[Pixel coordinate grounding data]
------------------------------------

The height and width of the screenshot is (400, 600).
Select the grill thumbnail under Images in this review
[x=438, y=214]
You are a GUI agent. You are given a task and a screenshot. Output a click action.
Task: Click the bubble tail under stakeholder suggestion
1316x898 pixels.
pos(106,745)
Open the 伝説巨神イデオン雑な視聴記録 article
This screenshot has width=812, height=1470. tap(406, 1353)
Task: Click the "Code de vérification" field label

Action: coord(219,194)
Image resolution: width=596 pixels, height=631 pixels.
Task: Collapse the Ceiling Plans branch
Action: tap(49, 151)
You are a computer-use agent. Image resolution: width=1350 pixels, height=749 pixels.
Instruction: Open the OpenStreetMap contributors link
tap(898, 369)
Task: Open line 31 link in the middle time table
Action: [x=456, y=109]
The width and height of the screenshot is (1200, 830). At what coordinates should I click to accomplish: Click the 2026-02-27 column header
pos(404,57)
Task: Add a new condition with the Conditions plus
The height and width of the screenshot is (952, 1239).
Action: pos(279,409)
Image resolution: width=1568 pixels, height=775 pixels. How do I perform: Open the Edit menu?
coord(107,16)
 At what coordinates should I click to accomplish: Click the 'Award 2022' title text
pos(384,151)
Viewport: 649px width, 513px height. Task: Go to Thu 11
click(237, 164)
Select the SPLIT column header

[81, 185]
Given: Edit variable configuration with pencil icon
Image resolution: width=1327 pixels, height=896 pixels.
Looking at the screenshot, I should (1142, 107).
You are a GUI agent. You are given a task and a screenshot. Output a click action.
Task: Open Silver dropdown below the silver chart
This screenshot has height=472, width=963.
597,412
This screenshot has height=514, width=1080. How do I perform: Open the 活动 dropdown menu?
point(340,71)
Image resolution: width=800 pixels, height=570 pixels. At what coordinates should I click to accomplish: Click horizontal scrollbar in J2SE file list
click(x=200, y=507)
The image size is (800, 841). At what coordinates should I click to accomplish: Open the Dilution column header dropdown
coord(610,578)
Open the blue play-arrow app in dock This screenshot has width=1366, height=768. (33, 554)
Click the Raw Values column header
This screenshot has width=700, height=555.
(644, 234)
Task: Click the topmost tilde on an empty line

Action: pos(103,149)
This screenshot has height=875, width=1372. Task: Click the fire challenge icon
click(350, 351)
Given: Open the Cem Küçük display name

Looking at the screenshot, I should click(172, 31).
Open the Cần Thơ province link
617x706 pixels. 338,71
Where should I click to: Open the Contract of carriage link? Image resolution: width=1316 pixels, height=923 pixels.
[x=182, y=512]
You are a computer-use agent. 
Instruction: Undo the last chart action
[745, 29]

------------------------------------

▶ ACTION ITEM
Give the data again, unchanged in every line.

▶ TASK OUTPUT
The height and width of the screenshot is (400, 600).
Select the grill thumbnail under Images in this review
[x=438, y=214]
You are a GUI agent. You are given a task and a screenshot. Output a click action.
Task: Click the bubble tail under stakeholder suggestion
1316x898 pixels.
pos(106,745)
Open the 伝説巨神イデオン雑な視聴記録 article
This screenshot has width=812, height=1470. tap(406, 1353)
Task: Click the "Code de vérification" field label

Action: coord(219,194)
Image resolution: width=596 pixels, height=631 pixels.
Task: Collapse the Ceiling Plans branch
Action: tap(49, 151)
You are a computer-use agent. Image resolution: width=1350 pixels, height=749 pixels.
Instruction: Open the OpenStreetMap contributors link
tap(898, 369)
Task: Open line 31 link in the middle time table
Action: [x=456, y=109]
The width and height of the screenshot is (1200, 830). At what coordinates should I click to accomplish: Click the 2026-02-27 column header
pos(404,57)
Task: Add a new condition with the Conditions plus
The height and width of the screenshot is (952, 1239).
Action: pos(279,409)
Image resolution: width=1568 pixels, height=775 pixels. How do I perform: Open the Edit menu?
coord(107,16)
 At what coordinates should I click to accomplish: Click the 'Award 2022' title text
pos(384,151)
Viewport: 649px width, 513px height. Task: Go to Thu 11
click(237, 164)
Select the SPLIT column header

[81, 185]
Given: Edit variable configuration with pencil icon
Image resolution: width=1327 pixels, height=896 pixels.
Looking at the screenshot, I should (1142, 107).
You are a GUI agent. You are given a task and a screenshot. Output a click action.
Task: Open Silver dropdown below the silver chart
This screenshot has height=472, width=963.
597,412
This screenshot has height=514, width=1080. How do I perform: Open the 活动 dropdown menu?
point(340,71)
Image resolution: width=800 pixels, height=570 pixels. At what coordinates should I click to accomplish: Click horizontal scrollbar in J2SE file list
click(x=200, y=507)
The image size is (800, 841). At what coordinates should I click to accomplish: Open the Dilution column header dropdown
coord(610,578)
Open the blue play-arrow app in dock This screenshot has width=1366, height=768. (33, 554)
Click the Raw Values column header
This screenshot has width=700, height=555.
(644, 234)
Task: Click the topmost tilde on an empty line

Action: pos(103,149)
This screenshot has height=875, width=1372. Task: Click the fire challenge icon
click(350, 351)
Given: Open the Cem Küçük display name

Looking at the screenshot, I should click(172, 31).
Open the Cần Thơ province link
617x706 pixels. 338,71
Where should I click to: Open the Contract of carriage link? Image resolution: width=1316 pixels, height=923 pixels.
[x=182, y=512]
You are a computer-use agent. 
Instruction: Undo the last chart action
[745, 29]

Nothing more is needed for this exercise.